# GIVEN REQUEST
Write out, word for word, the lines of the material below from the line with "Task: Click the Protection" up to and including the line with "Viewport: 1023px width, 399px height.".

Text and item location entries:
_ _ _

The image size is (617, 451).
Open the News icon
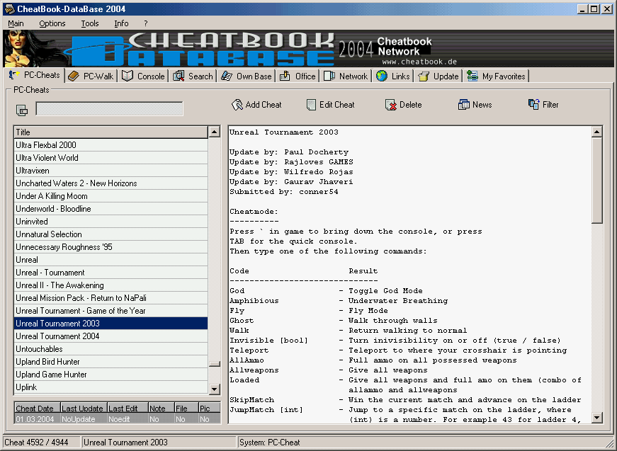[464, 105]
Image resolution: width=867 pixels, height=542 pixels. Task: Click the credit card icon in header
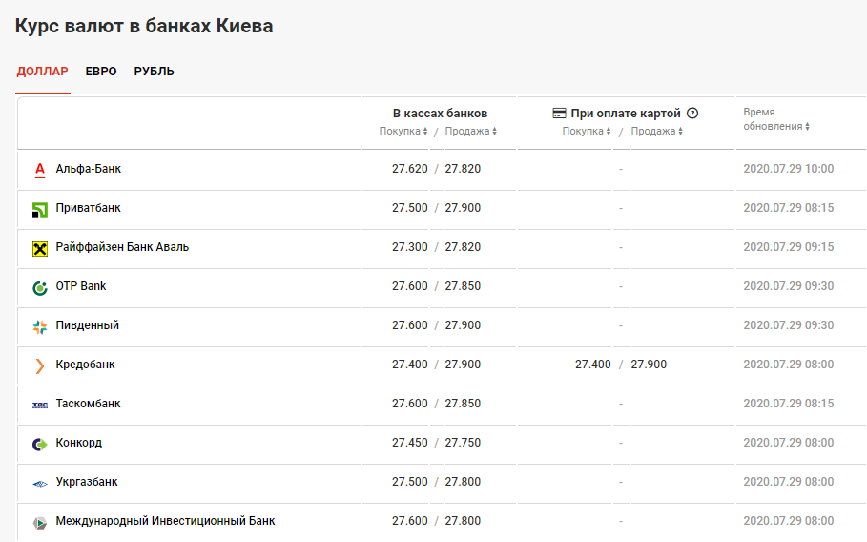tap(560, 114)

_ _ _

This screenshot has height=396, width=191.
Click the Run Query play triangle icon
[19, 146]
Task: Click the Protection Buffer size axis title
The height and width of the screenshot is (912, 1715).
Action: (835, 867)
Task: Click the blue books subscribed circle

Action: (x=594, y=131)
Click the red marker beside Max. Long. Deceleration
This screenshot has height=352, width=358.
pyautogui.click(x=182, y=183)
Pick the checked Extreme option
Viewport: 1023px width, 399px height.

_ _ _

# CORRECT RESPONSE
Task: Click the Protection Buffer size axis title
The height and width of the screenshot is (912, 1715).
Action: (835, 867)
Task: Click the blue books subscribed circle

Action: (x=594, y=131)
Click the red marker beside Max. Long. Deceleration
This screenshot has height=352, width=358.
pyautogui.click(x=182, y=183)
Pick the checked Extreme option
Viewport: 1023px width, 399px height.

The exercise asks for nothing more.